Case Presentation: A man in his 70s with history of benign prostate hypertrophy, diverticulosis, and polymyalgia rheumatica with previously elevated RF and anti-CCP serologies who first developed sinus symptoms and recurrent pneumonias four years prior to his current presentation. At that time, he had CT chest imaging demonstrate bronchiectasis and spirometry reveal an obstructive ventilatory defect. He was also noted to have yellow nails in his hands and feet with unclear etiology. He was started on an airway clearance regimen with occasional bronchiectasis flares over the years that required antibiotics. Prior to this hospitalization, the patient developed worsening shortness of breath and on CT imaging was found to have bilateral pleural effusions. He had an outpatient left sided thoracentesis that revealed a lymphocytic predominant exudative pleural effusion without evidence of malignancy. During this period of close laboratory monitoring, he developed a progressive neutropenia for which he was referred to the ED for additional workup. In the ED, he endorsed weeks of lethargy, a 10-pound unintentional weight loss due to decreased appetite, progressive dyspnea that improved after thoracentesis, worsening lower extremity edema, and generalized weakness. He had no sick contacts, fevers, infectious symptoms, cardiac complaints, or new rash. He was COVID vaccinated and boosted. Family and social history were non-contributory to the patient’s presentation. Vital signs were normal. On exam, he was noted to have yellowing and clubbing of his nails in all four extremities as well as right greater than left lower extremity edema.

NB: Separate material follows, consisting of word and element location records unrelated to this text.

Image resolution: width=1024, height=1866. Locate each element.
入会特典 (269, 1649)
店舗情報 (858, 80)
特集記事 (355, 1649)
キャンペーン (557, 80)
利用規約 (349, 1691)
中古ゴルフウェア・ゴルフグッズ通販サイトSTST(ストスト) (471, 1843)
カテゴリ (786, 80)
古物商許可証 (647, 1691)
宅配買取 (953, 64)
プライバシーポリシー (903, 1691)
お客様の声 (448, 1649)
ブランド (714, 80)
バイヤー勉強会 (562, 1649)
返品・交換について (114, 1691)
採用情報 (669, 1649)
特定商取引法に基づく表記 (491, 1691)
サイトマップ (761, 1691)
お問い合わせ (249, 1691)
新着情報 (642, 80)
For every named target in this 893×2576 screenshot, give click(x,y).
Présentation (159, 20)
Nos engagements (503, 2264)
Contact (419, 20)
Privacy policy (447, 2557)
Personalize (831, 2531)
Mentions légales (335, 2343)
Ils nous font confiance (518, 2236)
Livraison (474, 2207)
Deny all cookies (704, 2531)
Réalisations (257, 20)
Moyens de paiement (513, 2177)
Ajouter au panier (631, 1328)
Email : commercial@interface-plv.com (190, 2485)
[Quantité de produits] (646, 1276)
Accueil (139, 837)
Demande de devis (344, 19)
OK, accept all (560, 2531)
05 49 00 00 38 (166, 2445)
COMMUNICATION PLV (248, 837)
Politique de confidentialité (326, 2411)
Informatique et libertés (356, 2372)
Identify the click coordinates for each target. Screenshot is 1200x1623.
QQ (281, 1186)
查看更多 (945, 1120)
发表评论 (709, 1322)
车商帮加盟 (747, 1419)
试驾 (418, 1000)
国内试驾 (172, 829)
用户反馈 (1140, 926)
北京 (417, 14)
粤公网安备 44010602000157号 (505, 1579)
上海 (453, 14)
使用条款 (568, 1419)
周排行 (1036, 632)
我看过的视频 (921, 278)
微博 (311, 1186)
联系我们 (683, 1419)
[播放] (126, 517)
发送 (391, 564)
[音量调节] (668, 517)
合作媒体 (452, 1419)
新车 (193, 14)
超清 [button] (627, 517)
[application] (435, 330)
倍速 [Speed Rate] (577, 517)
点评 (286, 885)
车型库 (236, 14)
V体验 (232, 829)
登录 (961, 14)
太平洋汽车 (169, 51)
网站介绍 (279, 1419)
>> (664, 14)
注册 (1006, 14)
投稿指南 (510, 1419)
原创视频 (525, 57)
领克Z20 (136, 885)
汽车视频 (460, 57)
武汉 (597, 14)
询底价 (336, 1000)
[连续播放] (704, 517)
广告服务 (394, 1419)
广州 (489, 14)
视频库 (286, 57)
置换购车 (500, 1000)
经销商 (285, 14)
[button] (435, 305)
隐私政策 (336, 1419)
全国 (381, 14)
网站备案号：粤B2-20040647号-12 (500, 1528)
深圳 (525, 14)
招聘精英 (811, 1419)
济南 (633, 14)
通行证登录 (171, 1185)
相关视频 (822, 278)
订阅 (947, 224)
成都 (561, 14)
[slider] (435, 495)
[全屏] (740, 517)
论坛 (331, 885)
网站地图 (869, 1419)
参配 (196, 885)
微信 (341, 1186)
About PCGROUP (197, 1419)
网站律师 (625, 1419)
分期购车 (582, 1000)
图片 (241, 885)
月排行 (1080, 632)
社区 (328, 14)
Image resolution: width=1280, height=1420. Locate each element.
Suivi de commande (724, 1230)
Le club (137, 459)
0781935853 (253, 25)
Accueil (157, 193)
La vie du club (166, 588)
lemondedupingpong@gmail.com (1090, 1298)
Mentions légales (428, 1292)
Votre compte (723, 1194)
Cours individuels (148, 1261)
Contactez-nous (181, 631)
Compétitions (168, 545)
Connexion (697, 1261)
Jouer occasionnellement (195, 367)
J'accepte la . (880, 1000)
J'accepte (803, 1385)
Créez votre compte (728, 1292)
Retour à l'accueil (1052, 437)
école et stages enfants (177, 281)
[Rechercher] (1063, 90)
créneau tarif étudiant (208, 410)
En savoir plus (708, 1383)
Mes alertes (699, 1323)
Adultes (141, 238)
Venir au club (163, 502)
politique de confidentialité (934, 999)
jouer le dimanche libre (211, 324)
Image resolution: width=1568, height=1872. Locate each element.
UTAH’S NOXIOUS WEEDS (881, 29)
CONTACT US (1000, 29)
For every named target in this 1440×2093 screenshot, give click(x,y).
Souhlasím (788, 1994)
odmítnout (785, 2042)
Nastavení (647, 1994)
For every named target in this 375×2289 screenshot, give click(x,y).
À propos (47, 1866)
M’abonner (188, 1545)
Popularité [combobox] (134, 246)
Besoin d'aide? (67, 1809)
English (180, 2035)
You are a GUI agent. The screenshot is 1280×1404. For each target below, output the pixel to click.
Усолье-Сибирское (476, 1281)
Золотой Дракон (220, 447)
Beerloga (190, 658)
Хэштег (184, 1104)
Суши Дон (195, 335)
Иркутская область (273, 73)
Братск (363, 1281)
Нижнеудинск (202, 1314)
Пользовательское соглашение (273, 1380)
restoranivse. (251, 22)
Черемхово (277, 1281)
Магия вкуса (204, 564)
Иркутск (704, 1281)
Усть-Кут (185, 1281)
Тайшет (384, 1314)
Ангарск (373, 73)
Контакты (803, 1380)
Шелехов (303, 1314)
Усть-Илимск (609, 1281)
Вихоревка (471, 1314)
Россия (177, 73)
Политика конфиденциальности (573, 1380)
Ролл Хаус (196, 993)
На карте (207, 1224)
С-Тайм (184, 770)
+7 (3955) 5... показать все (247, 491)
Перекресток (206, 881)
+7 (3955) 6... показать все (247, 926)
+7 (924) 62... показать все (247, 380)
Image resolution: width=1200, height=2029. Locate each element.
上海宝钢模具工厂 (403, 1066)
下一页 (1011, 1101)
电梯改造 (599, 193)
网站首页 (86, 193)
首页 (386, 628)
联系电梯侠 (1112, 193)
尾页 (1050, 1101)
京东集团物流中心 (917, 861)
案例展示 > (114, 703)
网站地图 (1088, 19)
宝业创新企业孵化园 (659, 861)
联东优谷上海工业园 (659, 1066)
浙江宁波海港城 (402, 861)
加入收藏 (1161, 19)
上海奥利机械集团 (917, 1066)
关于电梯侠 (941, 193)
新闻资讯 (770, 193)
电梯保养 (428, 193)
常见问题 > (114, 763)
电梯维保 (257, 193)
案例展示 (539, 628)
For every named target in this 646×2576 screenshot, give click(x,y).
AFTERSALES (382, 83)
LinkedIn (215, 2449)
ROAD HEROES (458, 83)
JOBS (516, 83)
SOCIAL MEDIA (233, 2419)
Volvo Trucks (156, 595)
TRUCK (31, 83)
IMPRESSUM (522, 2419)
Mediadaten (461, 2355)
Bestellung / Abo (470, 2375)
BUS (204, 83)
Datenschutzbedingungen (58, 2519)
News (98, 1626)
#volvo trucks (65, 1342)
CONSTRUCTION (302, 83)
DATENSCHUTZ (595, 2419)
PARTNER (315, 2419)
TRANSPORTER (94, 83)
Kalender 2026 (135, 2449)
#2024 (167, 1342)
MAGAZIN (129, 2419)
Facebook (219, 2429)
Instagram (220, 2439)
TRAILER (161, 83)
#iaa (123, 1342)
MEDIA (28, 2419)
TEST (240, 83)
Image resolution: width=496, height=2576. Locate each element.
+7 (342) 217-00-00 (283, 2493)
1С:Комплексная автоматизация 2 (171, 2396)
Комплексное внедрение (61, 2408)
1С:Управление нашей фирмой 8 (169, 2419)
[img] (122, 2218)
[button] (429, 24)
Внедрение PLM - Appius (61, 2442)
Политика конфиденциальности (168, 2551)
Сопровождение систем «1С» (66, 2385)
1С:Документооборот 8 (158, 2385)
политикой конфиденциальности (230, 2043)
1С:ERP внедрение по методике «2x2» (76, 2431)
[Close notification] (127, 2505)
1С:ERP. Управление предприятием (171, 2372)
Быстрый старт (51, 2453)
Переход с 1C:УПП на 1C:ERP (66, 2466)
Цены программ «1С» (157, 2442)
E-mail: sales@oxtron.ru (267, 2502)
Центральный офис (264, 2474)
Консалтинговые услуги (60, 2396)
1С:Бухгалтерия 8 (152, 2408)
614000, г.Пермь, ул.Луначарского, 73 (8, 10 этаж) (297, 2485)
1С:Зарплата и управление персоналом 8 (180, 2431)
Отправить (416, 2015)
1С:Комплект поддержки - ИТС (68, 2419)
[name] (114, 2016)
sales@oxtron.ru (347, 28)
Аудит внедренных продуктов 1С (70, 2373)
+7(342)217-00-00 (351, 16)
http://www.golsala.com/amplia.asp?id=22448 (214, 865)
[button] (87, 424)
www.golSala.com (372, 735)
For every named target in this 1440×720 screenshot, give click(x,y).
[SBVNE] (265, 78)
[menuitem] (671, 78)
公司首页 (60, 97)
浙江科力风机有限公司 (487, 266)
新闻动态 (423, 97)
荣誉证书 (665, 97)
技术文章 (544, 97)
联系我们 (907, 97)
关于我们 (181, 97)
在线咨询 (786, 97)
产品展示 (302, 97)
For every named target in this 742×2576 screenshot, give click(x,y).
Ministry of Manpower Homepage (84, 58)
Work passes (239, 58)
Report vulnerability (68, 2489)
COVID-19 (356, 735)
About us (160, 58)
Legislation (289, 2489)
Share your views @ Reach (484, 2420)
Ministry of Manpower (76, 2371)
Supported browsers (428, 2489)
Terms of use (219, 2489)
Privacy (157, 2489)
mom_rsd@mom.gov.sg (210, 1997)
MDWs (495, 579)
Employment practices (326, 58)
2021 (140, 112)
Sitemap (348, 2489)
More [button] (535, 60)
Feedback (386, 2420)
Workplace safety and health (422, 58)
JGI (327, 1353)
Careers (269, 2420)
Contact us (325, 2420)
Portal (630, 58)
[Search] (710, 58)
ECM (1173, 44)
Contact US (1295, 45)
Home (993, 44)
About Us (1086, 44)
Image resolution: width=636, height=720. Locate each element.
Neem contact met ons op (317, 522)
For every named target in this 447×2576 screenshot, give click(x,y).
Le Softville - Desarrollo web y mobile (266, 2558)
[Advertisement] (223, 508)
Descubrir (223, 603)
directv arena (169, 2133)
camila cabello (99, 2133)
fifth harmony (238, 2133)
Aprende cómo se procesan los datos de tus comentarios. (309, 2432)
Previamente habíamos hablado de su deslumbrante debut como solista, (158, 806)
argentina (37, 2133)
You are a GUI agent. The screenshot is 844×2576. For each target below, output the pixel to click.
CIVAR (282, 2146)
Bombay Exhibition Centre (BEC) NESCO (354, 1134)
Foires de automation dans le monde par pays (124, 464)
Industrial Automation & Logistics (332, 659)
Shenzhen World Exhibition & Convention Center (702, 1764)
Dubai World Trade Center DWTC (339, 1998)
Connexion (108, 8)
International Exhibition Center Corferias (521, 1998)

Discussion: The patient had extensive testing performed during his hospitalization but was ultimately diagnosed with Yellow Nail Syndrome which is is an uncommon syndrome with less than 400 cases reported in the literature. The pathophysiology is thought to be secondary to lymphatic fluid accumulation throughout the body leading to the triad of yellow nails, recurrent sinopulmonary infections with bronchiectasis and pleural effusions, and lower extremity edema. This triad of symptoms is often not present simultaneously making the diagnosis even more difficult to make. Treatment is focused on addressing the symptoms created by the various manifestations of the disease. As such, vitamin E or clarithromycin is often used to treat the nails, sinus and airway clearance regimens, antibiotics, and pleural drainage are used to treat the sinopulmonary components, and compression stockings and diuretics are used to manage lymphedema. Although there have been numerous proposals that Yellow Nail Syndrome is associated with an underlying malignancy or autoimmune process, a clear underlying inflammatory driver is only seen in a minority of cases. Median survival in a cohort of 41 patients with Yellow Nail Syndrome was 132 months which was substantially lower than a control population.

Conclusions: For the practicing clinician, Yellow Nail Syndrome is a diagnosis that should be entertained when a patient, most commonly in their fifth through seventh decade of life, presents with recurrent sinopulmonary complaints in the setting of lower extremity edema or nail changes. Greater appreciation and earlier diagnosis may ultimately allow patients to get the subspecialist care needed to appropriately manage their symptoms.